If you are describing a piece of action, like a race or an accident, keep the language spare. Describe what happened clearly. After you have recounted the event, give your reaction to it.

If you start with an event which makes you feel emotional just write your thoughts as they tumble out. Don't stop to consider whether you sound over-emotional.

After a period of time - an hour or a couple of days - go back and see if you achieved the right tone.

Perhaps you will start with the description of a place - a house, a village or a favourite haunt. Describe it in minute detail so that it comes alive. But be careful not to overwrite, using too many flowery, emotive, evocative adjectives.

Case study — Betty and the Navy Knickers

The following extract is reproduced from Betty’s Book by Betty Ogilvie (YouByYou Books, 2009). Betty was born in 1919 and describes washing day in the Ogilvie household at this time.

“We always had a 'daily help' and it was only in later life I realised what a fantastic job she did. Washing day was always on a Monday — rain or shine. An Irish woman came to tackle the huge washing which was generated by eight people. She was a stocky little person with very few teeth, but she was always cheerful and uncomplaining.

First of all, the boiler in the wash-house had to be lit, as the sheets and all the white stuff had to be boiled with a ‘blue-bag’, which acted as a whitening agent. Besides the bed-linen there were tablecloths and serviettes, handkerchiefs, towels and nappies which had to be boiled as there were no paper handkerchiefs, sanitary towels or destructible nappies in those days. The clothes had to be rinsed twice and go through the mangle to get rid of the surplus water. Stubborn stains were tackled with sunlight soap and a scrubbing board. Woollens, of course, could not be boiled, so there was lots of hand-washing to be done.

If the weather was dry, everything was hung out on two washing-greens, but if it was wet everything had to be dried indoors on an overhead pulley in the scullery and clothes horses around the kitchen fire. On one never-to-be-forgotten occasion a pair of my navy blue knickers was accidentally included in the boiling of the sheets, and the result was catastrophic. My job was to iron handkerchiefs, which I did before I went to the Brownies. The little Irish woman got 2/6 and her dinner.”

© Betty Ogilvie

This is a good example of clear, descriptive writing. The recollection of the accident with Betty’s navy blue knickers adds a touch of humour.

A Few Do's and Don'ts


  • Type your manuscript double-spaced between the lines and leave wide margins for easy editing.
  • Keep your sentences reasonably short. Long, rambling sentences can be tiring for the reader.
  • Keep the punctuation simple. Use commas and full stops, but don't introduce too many colons or semi-colons unless you are familiar with using them.
  • Keep paragraphs short. Each paragraph break gives the reader a breather.
  • Think about your vocabulary and keep a dictionary by your side. Try not to repeat words, but find an alternative. You can also use Roget's Thesaurus.
  • Ensure your style is consistent throughout the text.
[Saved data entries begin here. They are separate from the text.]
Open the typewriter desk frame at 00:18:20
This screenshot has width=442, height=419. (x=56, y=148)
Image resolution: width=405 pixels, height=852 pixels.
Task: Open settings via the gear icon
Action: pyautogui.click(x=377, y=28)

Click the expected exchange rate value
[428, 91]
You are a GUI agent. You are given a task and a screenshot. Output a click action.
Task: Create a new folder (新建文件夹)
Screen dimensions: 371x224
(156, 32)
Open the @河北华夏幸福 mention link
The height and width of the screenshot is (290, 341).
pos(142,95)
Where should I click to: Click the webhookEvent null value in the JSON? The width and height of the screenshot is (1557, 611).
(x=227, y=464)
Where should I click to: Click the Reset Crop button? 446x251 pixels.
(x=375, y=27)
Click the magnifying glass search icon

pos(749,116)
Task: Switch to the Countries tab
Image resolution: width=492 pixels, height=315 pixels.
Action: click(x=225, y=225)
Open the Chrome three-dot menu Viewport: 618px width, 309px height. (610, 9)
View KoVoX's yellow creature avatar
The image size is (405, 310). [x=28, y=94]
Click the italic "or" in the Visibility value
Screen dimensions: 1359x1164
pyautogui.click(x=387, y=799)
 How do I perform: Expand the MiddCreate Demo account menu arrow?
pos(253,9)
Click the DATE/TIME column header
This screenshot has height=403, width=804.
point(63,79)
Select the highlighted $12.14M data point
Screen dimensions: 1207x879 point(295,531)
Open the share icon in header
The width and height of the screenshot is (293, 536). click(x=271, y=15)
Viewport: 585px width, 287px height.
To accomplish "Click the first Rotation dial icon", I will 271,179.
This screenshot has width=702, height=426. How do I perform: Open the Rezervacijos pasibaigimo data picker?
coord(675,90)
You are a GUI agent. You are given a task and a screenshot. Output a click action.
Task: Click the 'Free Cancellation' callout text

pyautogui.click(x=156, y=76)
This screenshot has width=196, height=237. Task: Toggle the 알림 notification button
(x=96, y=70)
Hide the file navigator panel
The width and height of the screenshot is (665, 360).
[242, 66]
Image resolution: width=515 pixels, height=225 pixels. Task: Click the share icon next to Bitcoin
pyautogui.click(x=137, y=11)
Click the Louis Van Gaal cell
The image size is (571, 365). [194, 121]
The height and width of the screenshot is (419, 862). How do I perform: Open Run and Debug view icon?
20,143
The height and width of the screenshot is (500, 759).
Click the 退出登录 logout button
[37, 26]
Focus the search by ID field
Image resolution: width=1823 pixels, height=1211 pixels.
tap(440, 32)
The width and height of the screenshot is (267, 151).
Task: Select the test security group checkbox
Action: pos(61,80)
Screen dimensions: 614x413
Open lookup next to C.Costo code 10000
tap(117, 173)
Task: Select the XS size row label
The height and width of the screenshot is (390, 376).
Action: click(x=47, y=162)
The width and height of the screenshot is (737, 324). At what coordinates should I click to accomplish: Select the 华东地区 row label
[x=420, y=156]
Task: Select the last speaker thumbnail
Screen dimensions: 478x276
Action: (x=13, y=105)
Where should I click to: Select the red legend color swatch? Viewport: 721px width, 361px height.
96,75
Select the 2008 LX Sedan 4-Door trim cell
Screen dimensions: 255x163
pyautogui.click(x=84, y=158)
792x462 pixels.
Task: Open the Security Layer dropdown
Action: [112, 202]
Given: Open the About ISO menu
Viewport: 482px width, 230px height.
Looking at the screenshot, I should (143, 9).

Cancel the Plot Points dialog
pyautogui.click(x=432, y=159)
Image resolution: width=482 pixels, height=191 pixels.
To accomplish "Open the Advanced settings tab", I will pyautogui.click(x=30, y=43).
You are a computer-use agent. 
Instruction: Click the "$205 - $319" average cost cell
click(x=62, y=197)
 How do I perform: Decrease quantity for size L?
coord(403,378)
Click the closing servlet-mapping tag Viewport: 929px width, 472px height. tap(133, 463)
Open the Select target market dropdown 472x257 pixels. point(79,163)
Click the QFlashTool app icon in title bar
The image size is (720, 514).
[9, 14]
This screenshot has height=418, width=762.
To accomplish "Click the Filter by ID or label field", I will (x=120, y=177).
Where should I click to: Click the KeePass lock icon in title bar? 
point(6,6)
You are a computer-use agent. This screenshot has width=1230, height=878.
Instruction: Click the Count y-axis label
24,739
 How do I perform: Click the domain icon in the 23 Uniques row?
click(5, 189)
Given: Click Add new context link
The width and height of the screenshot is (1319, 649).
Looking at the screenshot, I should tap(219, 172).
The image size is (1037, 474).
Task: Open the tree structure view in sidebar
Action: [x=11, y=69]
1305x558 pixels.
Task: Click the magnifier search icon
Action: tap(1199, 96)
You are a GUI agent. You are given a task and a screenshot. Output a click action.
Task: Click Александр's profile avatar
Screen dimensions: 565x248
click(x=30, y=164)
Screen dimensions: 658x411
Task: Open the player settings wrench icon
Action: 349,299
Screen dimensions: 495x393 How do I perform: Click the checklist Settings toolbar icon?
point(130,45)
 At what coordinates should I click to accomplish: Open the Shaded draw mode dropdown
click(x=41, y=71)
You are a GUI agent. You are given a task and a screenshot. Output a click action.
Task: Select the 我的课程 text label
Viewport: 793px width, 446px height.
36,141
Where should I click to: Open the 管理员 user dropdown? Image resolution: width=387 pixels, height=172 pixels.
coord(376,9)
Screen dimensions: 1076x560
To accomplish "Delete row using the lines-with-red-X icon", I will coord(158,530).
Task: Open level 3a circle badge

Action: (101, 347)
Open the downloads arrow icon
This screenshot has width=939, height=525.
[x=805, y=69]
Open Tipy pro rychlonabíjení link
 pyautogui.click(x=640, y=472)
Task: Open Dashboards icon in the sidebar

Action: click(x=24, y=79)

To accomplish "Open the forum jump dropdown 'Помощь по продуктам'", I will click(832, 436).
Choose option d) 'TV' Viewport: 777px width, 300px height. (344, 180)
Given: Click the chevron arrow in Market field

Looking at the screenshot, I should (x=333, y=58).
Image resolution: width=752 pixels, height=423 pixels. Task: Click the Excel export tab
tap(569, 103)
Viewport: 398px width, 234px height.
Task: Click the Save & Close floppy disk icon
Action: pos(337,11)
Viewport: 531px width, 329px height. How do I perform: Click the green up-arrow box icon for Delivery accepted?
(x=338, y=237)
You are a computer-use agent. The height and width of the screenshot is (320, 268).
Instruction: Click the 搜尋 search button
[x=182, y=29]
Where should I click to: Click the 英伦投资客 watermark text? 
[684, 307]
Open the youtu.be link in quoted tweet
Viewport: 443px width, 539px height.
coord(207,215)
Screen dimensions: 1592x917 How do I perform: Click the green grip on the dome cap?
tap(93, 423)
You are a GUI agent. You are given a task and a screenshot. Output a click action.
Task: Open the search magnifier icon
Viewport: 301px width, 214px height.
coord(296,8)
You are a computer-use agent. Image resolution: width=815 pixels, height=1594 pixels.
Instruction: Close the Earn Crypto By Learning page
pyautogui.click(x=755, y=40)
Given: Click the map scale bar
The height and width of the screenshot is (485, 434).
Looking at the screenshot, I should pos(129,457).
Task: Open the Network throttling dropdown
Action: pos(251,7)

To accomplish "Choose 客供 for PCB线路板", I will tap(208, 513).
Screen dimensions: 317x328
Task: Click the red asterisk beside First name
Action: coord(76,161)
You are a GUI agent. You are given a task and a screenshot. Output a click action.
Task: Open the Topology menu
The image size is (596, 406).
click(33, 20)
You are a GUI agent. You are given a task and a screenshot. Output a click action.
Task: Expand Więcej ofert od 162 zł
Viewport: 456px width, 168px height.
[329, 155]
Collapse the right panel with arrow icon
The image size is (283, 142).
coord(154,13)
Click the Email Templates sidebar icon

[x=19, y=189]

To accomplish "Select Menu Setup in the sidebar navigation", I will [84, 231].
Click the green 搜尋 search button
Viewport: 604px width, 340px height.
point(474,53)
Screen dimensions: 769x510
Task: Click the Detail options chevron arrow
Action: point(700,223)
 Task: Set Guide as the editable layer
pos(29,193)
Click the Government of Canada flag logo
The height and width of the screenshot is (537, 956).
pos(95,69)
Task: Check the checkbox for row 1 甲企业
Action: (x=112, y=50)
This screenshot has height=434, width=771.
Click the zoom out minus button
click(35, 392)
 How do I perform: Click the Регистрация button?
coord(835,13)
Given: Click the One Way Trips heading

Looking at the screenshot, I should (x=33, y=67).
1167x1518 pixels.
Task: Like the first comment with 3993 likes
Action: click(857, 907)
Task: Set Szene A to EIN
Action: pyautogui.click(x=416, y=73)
  • Use too many exclamation marks. A story which is exciting doesn't need them. You rarely see an exclamation mark in a newspaper (although some stories beggar belief…).
  • Assume too much knowledge on the part of the reader. Remember to introduce new people with their full names and their relationship to you. Not everyone will know who Uncle Jimmy is.
  • Don’t use jargon when you are describing something technical. Simple everyday language will do.

Ghost Writers

Has reading this chapter left you unwilling to write the story yourself? A ghostwriter may be the answer. Celebrities use ghostwriters and there is no shame in hiring one – if you can afford it.

It might seem strange to suggest using a ghostwriter, but if you have a story that’s worth telling, get all the help you need.

Be aware that ghostwriters can be expensive and you are not guaranteed results. It is important to strike up a good relationship with the writer as you will be entrusting them with personal information.

Ask to see an early sample of 'your' words to make sure you like the style.